Dr. Colin’s precise age has never been revealed in the media, but based on his post-graduate research, he may already be rather elderly, in his late 60s or early 70s. In addition, he had been a seasoned pathologist for almost three decades; his income may have been substantial.

His net worth is reportedly between $1 million and $5 million, according to certain publications. He worked on numerous forensic investigations involving crimes, but his reports began to raise questions. Henry Keogh’s case was the one that initially piqued Moles’ attention in Dr. Collin. Keogh killed his wife; the body was discovered in the bathtub of his home.

Colin deduced from the autopsy findings that the woman died while having her head pushed underwater and her legs suspended in the air. After reviewing the Henry Keogh case for five years, Mole came to the conclusion that it had a significant fault.

As the review revealed that the bruises on the girl’s left leg were at least a few days older than the death day, Mole realized that the girl had experienced a serious miscarriage of justice. Also, the thumb scratches were not even a bruise, as claimed.

Manock’s ideas became clear in 2004 when he conceded that some forensic evidence was unsupported by science.

Joshua’s Death Constituted a Homicide, Hence an Autopsy Was Required.

Joshua's death constituted a homicide, hence an autopsy was required.

Dr. Colin Manock presided over the boy’s autopsy and came to the conclusion that bronchopneumonia, or a severe cough brought on by lung infection, was the cause of death despite the fact that the infant had displayed so many physical injuries. Dr. Manock provided the same diagnosis: bronchopneumonia, Shand said of the case.

“About the same time that Joshua died, two other newborns in the vicinity had also perished under suspicion of domestic abuse and murder, and were also referred to Dr. Manock,” Shand said of the circumstances.
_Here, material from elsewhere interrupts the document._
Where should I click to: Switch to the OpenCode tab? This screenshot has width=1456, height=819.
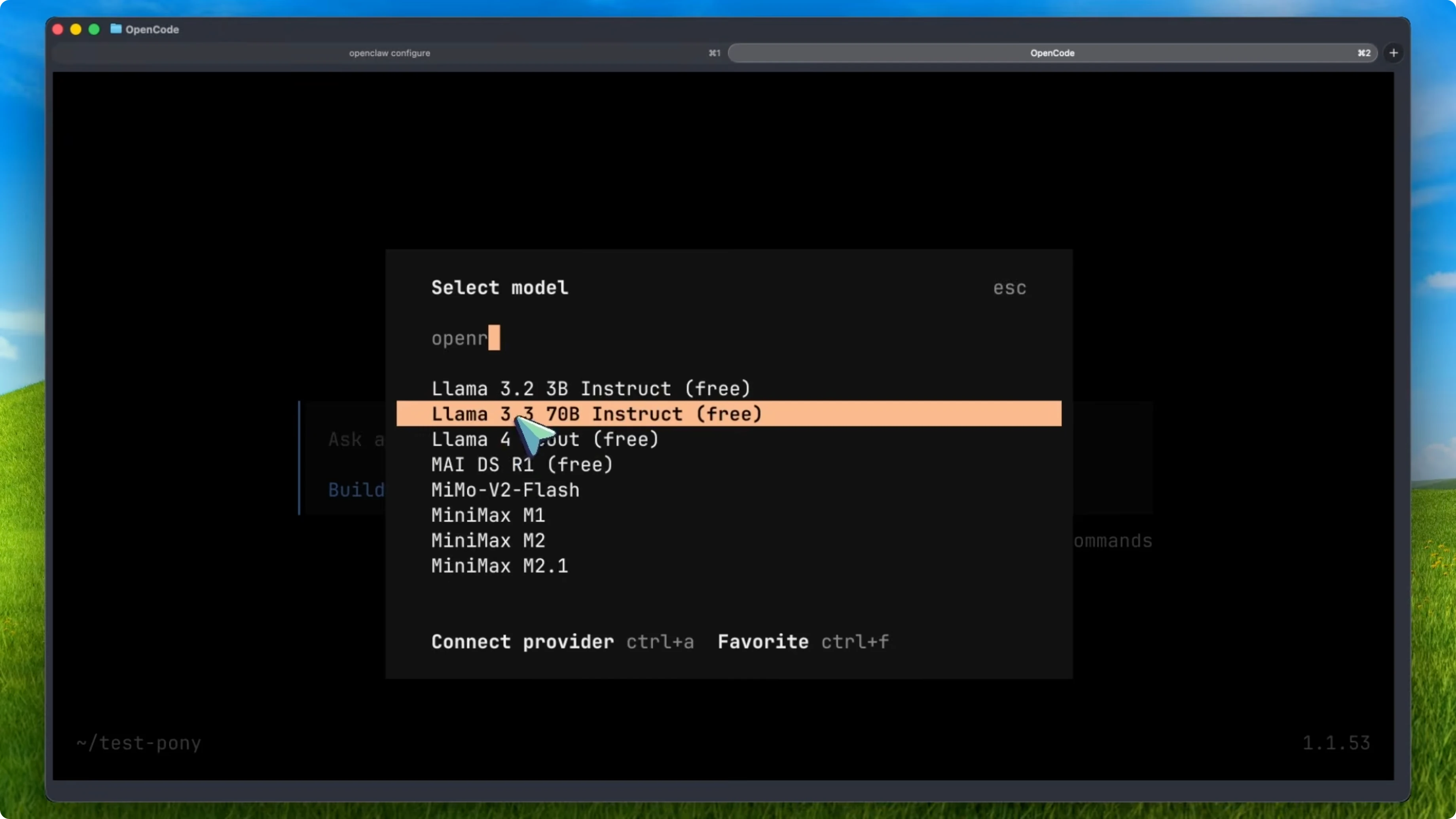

The other infants had many fractures, fractured bones, lacerations, and bruises when they first arrived. One writer who has followed Dr. Manock’s career said of one child, “The injuries were so bad, he looked like he was the victim of an awful traffic accident.”

Physicians who had seen the results of the autopsy at the hospital were so horrified by them that they demanded an investigation into the deaths of these youngsters, which eventually happened.

In Episode 5 of Australian Crime Stories, the professional life of Dr. Manock is further discussed.